### EXERCISE TASKS
A) Answer these questions about the article on efficient deep learning models:
(i) What five major areas make up Menghani's mental model?
(ii) On which kinds of devices do some deep learning applications need to run in real time?
(iii) What does distillation allow?
B) Return the passage of the article on efficient deep learning models from "Menghani argues that" up to and including "of new applications.", copied word for word.

-------- PROVIDED TEXT

How To Build Smaller, Faster, Better Deep Learning Models

Google researcher Gaurav Menghani proposed a method to make ‘deep learning models smaller, faster, and better.
efficient deep learning models

Deep learning has broad applications in sentiment analysis, natural language understanding, computer vision, etc. The technology is growing at a breakneck speed on the back of rapid innovation. However, such innovations call for a higher number of parameters and resources. In other words, the model is as good as the metrics.

To that end, Google researcher Gaurav Menghani has published a paper on model efficiency. The survey covers the landscape of model efficiency from modelling techniques to hardware support. He proposed a method to make ‘deep learning models smaller, faster, and better’.


Menghani argues that while larger and more complicated models perform well on the tasks they are trained on, they may not show the same performance when applied to real-life situations.

Following are the challenges practitioners face while training and deploying models:

  • The cost of training and deploying large deep learning models is high. The large models are memory-intensive and leave a bigger carbon footprint.
  • A few deep learning applications need to run in real-time on IoT and smart devices. This calls for optimisation of models for specific devices.
  • Building training models with as little data as possible when the user data might be sensitive. 
  • Off the shelf models may not always be able to address the constraints of new applications.
  • Training and deployment of multiple models on the same infrastructure for different applications may exhaust available resources.

A mental model

Menghani presents a mental model complete with algorithms, techniques, and tools for efficient deep learning. It has five major areas: compression techniques, learning techniques, automation, efficient architectures, and infrastructure (hardware).

Mental model

Compression techniques: These algorithms and techniques optimise the model’s architecture, typically by compressing its layers. One of the most popular examples of compression technique is quantisation, where the weight of a layer is compressed by reducing its precision with minimum loss in quality.

Learning techniques: These algorithms are focused on training the model to make fewer prediction errors, require less data, and converge faster. It also gives scope for trimming the parameters for obtaining a smaller footprint or a more efficient model. One example of this is distillation that allows accuracy improvement of a smaller model by teaching it to mimic a larger one.

 Automation: It helps in improving the core metrics of a given model. Hyper-parameter optimisation (HPO) is an example of an automation tool where optimising hyper-parameters increases accuracy. Another technique is architecture search, where the model architecture is tuned and the search helps find a model that optimises both loss and accuracy.

----------------
-------- RAW DATA

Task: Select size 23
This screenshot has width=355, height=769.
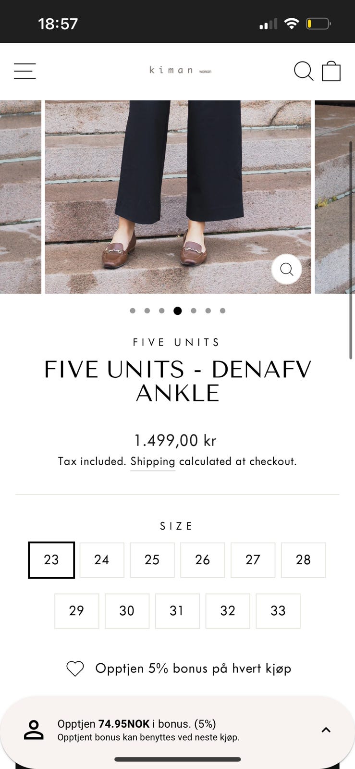Action: 51,560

----------------

### RESPONSES TO THE TASKS
A)
(i) Compression techniques, learning techniques, automation, efficient architectures, and infrastructure (hardware).
(ii) IoT and smart devices.
(iii) It improves the accuracy of a smaller model by teaching it to mimic a larger one.

B)
Menghani argues that while larger and more complicated models perform well on the tasks they are trained on, they may not show the same performance when applied to real-life situations.

Following are the challenges practitioners face while training and deploying models:

  • The cost of training and deploying large deep learning models is high. The large models are memory-intensive and leave a bigger carbon footprint.
  • A few deep learning applications need to run in real-time on IoT and smart devices. This calls for optimisation of models for specific devices.
  • Building training models with as little data as possible when the user data might be sensitive. 
  • Off the shelf models may not always be able to address the constraints of new applications.